▶ [PROMPT]
Below are the entries to work from; restate word for word the portion that opens with the line containing "The height and" and closes with the line containing "the ソース tab", keeping both.

▶ [DATA TO PROCESS]
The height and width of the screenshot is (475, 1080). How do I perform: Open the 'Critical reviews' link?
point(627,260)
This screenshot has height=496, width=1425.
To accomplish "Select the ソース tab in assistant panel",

==

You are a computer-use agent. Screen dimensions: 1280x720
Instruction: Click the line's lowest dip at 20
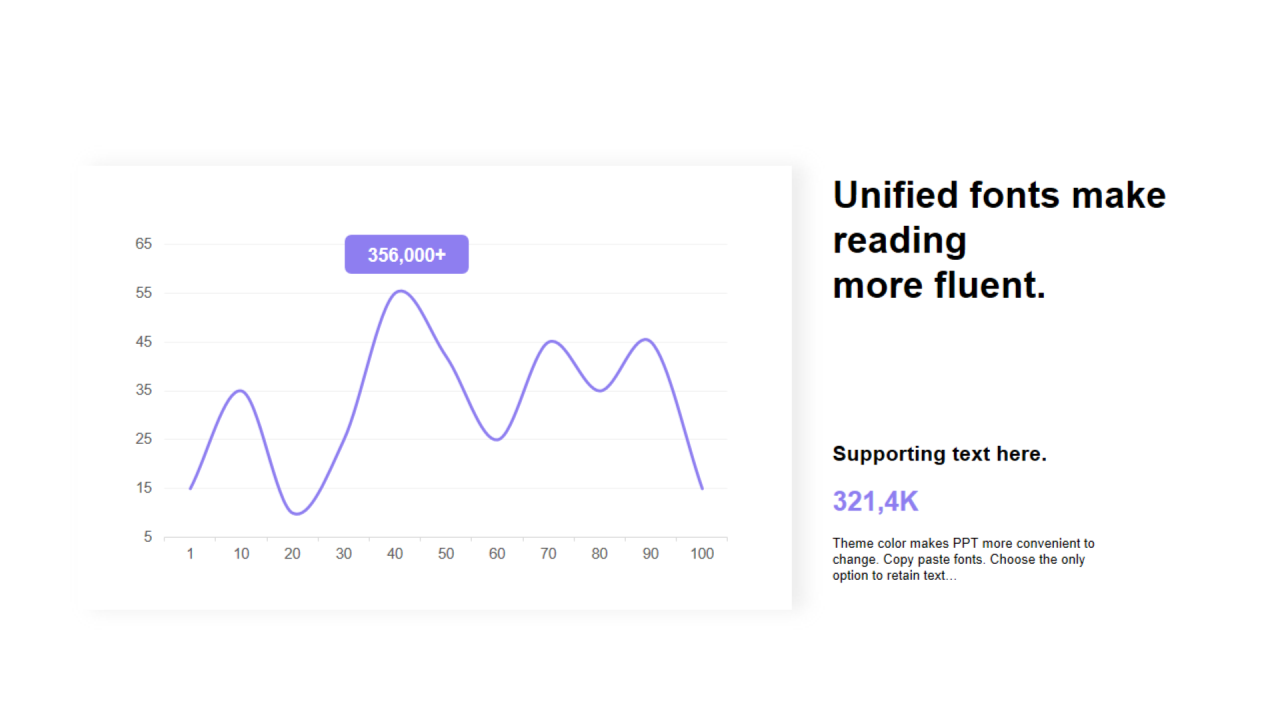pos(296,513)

==

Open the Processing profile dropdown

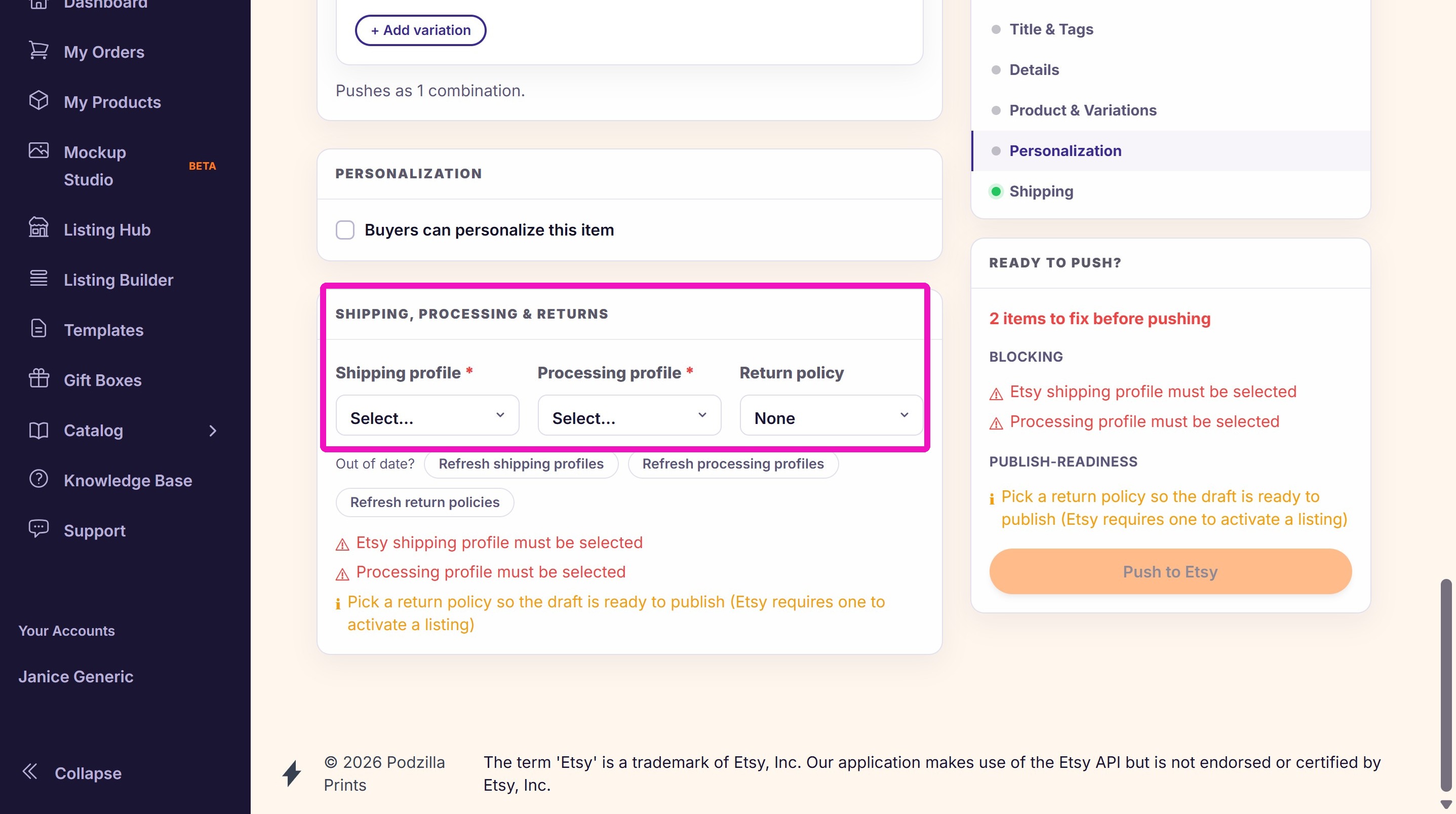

▶ [OUTPUT OF THE EXERCISE]
The height and width of the screenshot is (475, 1080). How do I perform: Open the 'Critical reviews' link?
point(627,260)
This screenshot has height=496, width=1425.
To accomplish "Select the ソース tab in assistant panel",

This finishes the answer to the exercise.